• **EXERCISE**
Take the data that sits below and write it out again exactly.

• **AVAILABLE DATA**
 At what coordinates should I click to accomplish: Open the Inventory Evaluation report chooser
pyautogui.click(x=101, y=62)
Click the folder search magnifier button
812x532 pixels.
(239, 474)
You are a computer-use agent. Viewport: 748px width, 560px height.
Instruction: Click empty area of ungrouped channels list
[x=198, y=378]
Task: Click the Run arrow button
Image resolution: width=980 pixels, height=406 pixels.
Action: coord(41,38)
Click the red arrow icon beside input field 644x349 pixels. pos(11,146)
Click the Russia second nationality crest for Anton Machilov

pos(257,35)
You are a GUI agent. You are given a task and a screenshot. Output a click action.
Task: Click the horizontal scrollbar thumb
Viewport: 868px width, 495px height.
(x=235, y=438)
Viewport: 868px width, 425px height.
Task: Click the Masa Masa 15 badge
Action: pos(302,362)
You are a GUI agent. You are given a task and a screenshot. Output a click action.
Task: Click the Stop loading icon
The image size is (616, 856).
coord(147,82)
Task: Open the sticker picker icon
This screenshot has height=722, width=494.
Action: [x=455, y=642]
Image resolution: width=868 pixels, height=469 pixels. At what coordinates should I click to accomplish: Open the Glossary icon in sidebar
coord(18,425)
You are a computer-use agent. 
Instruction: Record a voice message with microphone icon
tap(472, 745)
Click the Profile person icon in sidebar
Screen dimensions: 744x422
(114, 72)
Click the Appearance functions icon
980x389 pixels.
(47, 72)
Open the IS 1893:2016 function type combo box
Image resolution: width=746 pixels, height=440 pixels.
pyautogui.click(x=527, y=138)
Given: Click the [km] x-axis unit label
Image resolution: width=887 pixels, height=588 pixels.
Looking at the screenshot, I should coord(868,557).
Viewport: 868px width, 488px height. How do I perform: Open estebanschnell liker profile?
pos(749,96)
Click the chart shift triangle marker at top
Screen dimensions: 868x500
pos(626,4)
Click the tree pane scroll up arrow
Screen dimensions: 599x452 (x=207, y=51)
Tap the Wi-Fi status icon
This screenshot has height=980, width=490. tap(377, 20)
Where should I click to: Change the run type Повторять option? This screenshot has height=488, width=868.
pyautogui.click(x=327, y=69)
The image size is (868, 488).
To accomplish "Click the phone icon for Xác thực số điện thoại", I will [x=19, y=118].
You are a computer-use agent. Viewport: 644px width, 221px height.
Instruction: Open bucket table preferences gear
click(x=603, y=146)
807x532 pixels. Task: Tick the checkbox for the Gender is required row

• **ANSWER BOX**
 At what coordinates should I click to accomplish: Open the Inventory Evaluation report chooser
pyautogui.click(x=101, y=62)
Click the folder search magnifier button
812x532 pixels.
(239, 474)
You are a computer-use agent. Viewport: 748px width, 560px height.
Instruction: Click empty area of ungrouped channels list
[x=198, y=378]
Task: Click the Run arrow button
Image resolution: width=980 pixels, height=406 pixels.
Action: coord(41,38)
Click the red arrow icon beside input field 644x349 pixels. pos(11,146)
Click the Russia second nationality crest for Anton Machilov

pos(257,35)
You are a GUI agent. You are given a task and a screenshot. Output a click action.
Task: Click the horizontal scrollbar thumb
Viewport: 868px width, 495px height.
(x=235, y=438)
Viewport: 868px width, 425px height.
Task: Click the Masa Masa 15 badge
Action: pos(302,362)
You are a GUI agent. You are given a task and a screenshot. Output a click action.
Task: Click the Stop loading icon
The image size is (616, 856).
coord(147,82)
Task: Open the sticker picker icon
This screenshot has height=722, width=494.
Action: [x=455, y=642]
Image resolution: width=868 pixels, height=469 pixels. At what coordinates should I click to accomplish: Open the Glossary icon in sidebar
coord(18,425)
You are a computer-use agent. 
Instruction: Record a voice message with microphone icon
tap(472, 745)
Click the Profile person icon in sidebar
Screen dimensions: 744x422
(114, 72)
Click the Appearance functions icon
980x389 pixels.
(47, 72)
Open the IS 1893:2016 function type combo box
Image resolution: width=746 pixels, height=440 pixels.
pyautogui.click(x=527, y=138)
Given: Click the [km] x-axis unit label
Image resolution: width=887 pixels, height=588 pixels.
Looking at the screenshot, I should coord(868,557).
Viewport: 868px width, 488px height. How do I perform: Open estebanschnell liker profile?
pos(749,96)
Click the chart shift triangle marker at top
Screen dimensions: 868x500
pos(626,4)
Click the tree pane scroll up arrow
Screen dimensions: 599x452 (x=207, y=51)
Tap the Wi-Fi status icon
This screenshot has height=980, width=490. tap(377, 20)
Where should I click to: Change the run type Повторять option? This screenshot has height=488, width=868.
pyautogui.click(x=327, y=69)
The image size is (868, 488).
To accomplish "Click the phone icon for Xác thực số điện thoại", I will [x=19, y=118].
You are a computer-use agent. Viewport: 644px width, 221px height.
Instruction: Open bucket table preferences gear
click(x=603, y=146)
807x532 pixels. Task: Tick the checkbox for the Gender is required row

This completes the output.